Наше несчастие велико потому особенно, что его никто не ожидал. Оно свалилось «внезапно». Никто не верил, что японцы способны объявить войну. Но они уверены были в превосходстве своего флота. Сегодня я прочел в «Московских Ведомостях» отзыв немца графа Равентлова, который далек от симпатий к нам и судит строго. «Не может быть никакого сомнения, — говорит он, — что в материальном отношении русская боевая эскадра ни в качественном, ни в количественном достоинстве не доросла до эскадры англо-японской». Англо-японской, а не одной японской, которая и одна нанесла нам такой жестокий удар. Но автор высоко ставит русских моряков: «в кругу русских моряков-офицеров всегда развита была военная предприимчивость, и их готовность к войне стоит на таком же высоком уровне». Вот в этом отношении не только не может быть никаких сомнений, но мы услышим еще об истинном геройстве, о подвиге, о чудесах храбрости. Будем жалеть о потере жизней. Железо жалеть на стоит.
Наш парижский корреспондент телеграфировал вчера: «Японский атташе в Лондоне развивает фантастический план, по которому японское правительство употребит все усилия против русского флота. Япония очевидно не рассчитывает действовать на суше». Японцы очень общительны, чтобы не сказать болтливы, и весь свой горячий патриотизм высказывают сполна. Они возьмут Порт-Артур, Владивосток, овладеют Сахалином, наш флот частью уничтожат, частью возьмут в плен и, сев победителями на наших берегах, как Наполеон сел победителем в Москве, станут ждать просьбы о мире. Англия и Америка поддержат их демонстрациями своего флота и своими внушительными нотами, в которых будет сказано, что долее войну продолжать нельзя, что она мешает их торговле и Россия должна смириться…
Не будем от себя скрывать ничего. Встретим всякое предположение твердо. Пусть новый Севастополь ждет нас. Сравнение невольно просится, и пусть оно поднимает наш дух и нашу деятельность. Допустим, что японская фантазия может обратиться в действительность. Лучше преувеличивать, чтобы развивать неотложно свои силы во всех направлениях, нравственных и материальных, развивать со всем напряжением, на какое только мы способны. До объявления войны я говорил, что «никто не знает, что впереди. Но это будет что-то грозное и великое». Да, грозное и великое. Отступать нам нельзя. До войны можно было уступать все, что только возможно, и отложить вопрос о Дальнем Востоке на будущее, передав его последующему поколению, которое будет крепче, сильнее и предприимчивее. Но теперь весь этот вопрос, во всей его громадности, нам необходимо держать на своих плечах, как Атланту, в которого верила Греция, что он держит на себе земной шар. Россия — Атлант.
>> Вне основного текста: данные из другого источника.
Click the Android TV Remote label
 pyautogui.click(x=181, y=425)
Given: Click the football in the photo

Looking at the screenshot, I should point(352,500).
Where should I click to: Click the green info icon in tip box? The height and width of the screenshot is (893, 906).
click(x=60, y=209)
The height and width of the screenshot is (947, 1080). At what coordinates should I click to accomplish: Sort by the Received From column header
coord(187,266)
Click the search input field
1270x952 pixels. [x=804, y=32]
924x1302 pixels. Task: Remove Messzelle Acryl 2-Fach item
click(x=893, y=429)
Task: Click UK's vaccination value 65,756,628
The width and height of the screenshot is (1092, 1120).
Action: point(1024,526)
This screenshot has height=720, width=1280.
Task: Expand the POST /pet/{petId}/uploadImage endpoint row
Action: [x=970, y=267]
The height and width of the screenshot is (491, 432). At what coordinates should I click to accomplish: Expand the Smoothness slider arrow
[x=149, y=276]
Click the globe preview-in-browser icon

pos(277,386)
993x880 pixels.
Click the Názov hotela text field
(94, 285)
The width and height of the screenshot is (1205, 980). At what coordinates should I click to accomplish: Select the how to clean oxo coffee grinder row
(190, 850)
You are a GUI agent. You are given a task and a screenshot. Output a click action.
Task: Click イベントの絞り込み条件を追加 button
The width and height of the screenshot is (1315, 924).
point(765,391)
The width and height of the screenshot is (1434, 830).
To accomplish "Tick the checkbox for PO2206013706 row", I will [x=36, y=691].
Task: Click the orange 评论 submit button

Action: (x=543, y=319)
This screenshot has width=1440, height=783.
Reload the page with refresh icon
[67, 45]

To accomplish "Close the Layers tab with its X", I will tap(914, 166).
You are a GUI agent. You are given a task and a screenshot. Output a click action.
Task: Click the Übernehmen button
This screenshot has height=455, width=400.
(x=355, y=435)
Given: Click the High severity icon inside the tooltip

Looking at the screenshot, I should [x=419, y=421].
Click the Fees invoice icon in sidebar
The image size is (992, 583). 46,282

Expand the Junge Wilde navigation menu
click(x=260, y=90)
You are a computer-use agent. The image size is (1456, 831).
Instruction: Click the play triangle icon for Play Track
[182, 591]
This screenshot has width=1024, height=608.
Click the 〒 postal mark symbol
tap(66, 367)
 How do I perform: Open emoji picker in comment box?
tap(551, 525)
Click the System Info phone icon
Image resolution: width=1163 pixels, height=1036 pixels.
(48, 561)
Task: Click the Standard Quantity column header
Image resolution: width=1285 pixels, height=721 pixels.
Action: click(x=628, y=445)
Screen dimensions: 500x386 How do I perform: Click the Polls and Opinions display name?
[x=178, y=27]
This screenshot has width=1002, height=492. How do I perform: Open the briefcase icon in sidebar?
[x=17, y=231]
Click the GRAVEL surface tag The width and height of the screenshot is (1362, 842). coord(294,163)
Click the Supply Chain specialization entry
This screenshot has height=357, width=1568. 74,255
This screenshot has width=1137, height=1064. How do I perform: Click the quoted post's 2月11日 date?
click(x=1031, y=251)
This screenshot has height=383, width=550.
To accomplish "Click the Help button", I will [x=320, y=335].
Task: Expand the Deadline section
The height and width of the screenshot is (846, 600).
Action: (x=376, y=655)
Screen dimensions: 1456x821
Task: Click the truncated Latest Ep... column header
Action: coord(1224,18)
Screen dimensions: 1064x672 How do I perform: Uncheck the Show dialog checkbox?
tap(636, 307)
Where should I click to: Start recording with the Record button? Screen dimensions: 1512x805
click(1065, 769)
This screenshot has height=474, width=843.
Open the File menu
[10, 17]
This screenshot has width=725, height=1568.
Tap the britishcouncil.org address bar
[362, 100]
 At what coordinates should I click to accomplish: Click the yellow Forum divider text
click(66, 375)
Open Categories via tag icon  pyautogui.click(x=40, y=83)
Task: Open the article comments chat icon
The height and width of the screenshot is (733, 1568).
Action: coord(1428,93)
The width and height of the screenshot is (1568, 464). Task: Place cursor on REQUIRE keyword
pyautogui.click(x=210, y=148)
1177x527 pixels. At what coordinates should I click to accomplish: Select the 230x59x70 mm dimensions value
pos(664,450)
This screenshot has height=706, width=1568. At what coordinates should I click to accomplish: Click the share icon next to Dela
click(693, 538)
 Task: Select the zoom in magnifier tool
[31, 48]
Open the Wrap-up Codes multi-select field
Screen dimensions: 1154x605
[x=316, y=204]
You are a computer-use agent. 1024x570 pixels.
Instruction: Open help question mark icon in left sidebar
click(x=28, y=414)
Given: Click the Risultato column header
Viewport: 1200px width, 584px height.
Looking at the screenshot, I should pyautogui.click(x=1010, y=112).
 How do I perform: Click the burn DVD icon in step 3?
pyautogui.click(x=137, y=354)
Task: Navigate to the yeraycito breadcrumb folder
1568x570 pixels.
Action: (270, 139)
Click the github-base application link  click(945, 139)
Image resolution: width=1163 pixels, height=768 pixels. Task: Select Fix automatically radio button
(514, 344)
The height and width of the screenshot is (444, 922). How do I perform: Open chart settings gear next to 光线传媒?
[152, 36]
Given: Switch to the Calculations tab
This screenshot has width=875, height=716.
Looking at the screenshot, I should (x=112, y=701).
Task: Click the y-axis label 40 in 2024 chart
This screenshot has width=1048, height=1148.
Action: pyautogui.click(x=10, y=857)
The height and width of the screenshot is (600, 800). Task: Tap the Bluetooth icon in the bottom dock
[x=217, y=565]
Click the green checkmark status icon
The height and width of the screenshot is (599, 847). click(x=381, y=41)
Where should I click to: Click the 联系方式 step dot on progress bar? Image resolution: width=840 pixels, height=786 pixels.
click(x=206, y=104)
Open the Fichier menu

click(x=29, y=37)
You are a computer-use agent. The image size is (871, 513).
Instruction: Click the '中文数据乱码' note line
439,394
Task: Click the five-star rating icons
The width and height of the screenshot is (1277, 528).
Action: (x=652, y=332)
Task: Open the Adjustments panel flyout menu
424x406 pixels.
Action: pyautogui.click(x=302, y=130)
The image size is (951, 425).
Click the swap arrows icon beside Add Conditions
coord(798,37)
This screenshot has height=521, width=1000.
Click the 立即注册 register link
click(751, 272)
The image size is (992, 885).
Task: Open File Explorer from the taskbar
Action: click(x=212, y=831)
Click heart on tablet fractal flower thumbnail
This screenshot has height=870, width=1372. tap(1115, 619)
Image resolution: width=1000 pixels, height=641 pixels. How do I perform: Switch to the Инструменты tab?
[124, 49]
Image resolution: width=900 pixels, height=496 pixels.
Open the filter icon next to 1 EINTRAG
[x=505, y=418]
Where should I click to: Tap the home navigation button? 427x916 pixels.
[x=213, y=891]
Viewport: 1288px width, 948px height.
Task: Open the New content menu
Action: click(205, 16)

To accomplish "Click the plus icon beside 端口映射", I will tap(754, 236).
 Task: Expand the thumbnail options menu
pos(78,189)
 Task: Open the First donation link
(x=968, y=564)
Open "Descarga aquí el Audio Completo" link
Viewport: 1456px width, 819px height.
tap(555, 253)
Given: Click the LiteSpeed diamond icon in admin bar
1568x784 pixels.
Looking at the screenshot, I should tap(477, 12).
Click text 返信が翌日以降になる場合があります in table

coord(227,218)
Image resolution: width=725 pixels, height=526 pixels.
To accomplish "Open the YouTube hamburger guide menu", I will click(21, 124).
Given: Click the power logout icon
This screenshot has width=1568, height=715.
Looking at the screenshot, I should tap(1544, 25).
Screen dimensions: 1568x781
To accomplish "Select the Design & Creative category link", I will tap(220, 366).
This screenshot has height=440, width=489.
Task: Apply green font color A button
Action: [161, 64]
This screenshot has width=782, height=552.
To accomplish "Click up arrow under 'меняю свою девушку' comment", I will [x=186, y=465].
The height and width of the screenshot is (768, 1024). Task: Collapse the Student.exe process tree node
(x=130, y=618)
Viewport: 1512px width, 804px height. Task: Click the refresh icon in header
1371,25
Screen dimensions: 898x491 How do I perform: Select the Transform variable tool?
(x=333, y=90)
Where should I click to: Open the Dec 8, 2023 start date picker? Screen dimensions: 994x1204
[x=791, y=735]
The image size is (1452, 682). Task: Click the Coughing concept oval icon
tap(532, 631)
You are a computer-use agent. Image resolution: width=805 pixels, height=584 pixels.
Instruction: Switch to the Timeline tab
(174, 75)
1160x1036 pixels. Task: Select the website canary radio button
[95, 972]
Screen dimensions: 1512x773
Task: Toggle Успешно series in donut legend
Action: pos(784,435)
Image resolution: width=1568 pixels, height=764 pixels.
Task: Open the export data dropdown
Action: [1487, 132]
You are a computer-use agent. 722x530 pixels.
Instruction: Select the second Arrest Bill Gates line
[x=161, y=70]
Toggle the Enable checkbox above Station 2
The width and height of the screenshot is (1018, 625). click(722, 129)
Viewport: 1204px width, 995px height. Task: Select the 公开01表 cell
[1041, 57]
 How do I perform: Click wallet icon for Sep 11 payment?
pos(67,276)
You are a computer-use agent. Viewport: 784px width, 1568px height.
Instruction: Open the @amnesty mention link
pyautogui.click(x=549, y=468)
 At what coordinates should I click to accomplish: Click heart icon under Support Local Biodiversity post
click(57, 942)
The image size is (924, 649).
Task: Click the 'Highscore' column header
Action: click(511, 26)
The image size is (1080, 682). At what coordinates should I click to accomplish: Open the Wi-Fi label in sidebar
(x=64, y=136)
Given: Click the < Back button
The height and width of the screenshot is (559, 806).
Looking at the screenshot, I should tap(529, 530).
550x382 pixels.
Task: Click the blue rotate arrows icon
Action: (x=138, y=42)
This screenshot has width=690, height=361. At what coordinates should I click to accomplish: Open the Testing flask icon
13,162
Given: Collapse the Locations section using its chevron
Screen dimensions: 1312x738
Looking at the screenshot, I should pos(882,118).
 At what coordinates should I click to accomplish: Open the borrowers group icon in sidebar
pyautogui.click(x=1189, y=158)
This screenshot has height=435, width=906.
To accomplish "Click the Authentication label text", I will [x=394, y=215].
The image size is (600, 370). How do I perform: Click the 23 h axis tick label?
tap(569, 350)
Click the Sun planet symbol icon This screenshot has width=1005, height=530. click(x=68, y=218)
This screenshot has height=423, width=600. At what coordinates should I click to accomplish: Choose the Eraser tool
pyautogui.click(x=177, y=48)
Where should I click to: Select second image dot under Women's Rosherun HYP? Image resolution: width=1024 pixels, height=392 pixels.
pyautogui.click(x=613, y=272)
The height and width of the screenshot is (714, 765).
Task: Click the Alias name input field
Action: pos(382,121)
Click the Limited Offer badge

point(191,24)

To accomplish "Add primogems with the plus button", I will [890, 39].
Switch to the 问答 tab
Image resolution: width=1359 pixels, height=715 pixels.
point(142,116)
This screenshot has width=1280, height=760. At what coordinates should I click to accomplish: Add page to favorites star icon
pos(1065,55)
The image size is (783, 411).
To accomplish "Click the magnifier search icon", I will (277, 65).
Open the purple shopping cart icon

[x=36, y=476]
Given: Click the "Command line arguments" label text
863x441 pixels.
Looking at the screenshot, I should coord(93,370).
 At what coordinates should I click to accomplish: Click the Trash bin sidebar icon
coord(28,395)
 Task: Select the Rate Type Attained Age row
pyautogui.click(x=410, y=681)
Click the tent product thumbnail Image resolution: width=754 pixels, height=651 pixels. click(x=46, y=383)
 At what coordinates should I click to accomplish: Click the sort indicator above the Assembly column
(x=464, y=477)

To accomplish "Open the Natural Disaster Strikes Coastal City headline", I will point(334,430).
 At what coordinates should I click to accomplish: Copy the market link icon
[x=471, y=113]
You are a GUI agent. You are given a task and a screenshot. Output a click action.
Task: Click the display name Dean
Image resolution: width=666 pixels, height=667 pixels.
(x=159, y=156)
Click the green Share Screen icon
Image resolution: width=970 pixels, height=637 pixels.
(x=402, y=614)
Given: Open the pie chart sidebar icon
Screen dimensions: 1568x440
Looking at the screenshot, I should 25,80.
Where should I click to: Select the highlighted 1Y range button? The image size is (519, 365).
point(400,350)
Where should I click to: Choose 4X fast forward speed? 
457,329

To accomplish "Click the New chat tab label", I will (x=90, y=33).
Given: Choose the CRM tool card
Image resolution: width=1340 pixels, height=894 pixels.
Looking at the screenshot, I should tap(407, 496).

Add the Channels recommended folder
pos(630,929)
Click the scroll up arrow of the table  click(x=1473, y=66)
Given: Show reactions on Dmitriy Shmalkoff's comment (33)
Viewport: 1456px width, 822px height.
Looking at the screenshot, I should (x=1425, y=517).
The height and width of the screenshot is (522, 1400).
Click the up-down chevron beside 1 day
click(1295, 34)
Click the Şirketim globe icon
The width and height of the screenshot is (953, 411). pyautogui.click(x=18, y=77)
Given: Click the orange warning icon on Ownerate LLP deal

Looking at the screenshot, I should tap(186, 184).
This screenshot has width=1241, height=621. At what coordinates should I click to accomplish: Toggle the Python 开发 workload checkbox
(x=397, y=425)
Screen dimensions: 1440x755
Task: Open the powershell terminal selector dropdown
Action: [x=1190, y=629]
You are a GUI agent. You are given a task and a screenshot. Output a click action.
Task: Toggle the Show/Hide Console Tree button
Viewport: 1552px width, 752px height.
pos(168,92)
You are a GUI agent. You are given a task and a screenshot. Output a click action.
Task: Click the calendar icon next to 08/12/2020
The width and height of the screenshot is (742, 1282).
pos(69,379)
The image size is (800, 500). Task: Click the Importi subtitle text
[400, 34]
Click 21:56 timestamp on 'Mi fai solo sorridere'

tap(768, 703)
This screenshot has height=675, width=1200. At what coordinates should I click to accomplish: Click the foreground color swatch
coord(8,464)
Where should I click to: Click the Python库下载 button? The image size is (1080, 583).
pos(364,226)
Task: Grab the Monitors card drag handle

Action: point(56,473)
Задача, стоящая перед нею, так же громадна, как она сама. Я говорю не об одной войне с Японией. Я говорю о нашем укреплении у Тихого океана, о нашей роли в мире. Чувствует ли Россия себя вполне, есть ли у нее столько сил? На этих вопросах едва ли надо долго останавливаться. Посмотрите на это возбуждение по всей России, на эти жертвы, на это негодование. Я видел войну 1877 г. Нынешнее возбуждение сильнее и обнимает собою массу во много раз большую. Россия выросла умственно, нравственно и материально. Мы никогда не обладали свойствами Гамлета, но нам близок тот богатырь, который тридцать лет сидьмя сидел и встал во весь рост, во всю свою могучую непобедимость. Я не хочу этим сказать банальную фразу. Я хотел бы, чтоб это все почувствовали, я хотел бы сказать это криком судьбы русского народа, доселе не понятого и никем не оцененного по его достоинствам. Пред нами, повторяю, великая задача, которая должна завершить нашу историю. Это — такой момент, которого Россия никогда не переживала и к которому подошла она не столько сознательно, сколько инстинктивно, повинуясь Высшему разуму, который управляет волей царей и народов. Поэтому развернуть все свои силы, не щадя ничего и не медля, — дело самое неотложное. Надо жить во много раз сильнее, жить несколькими жизнями, биением всего русского сердца, развитием всех наших способностей, жить ярким светом русского разума, мужества и таланта.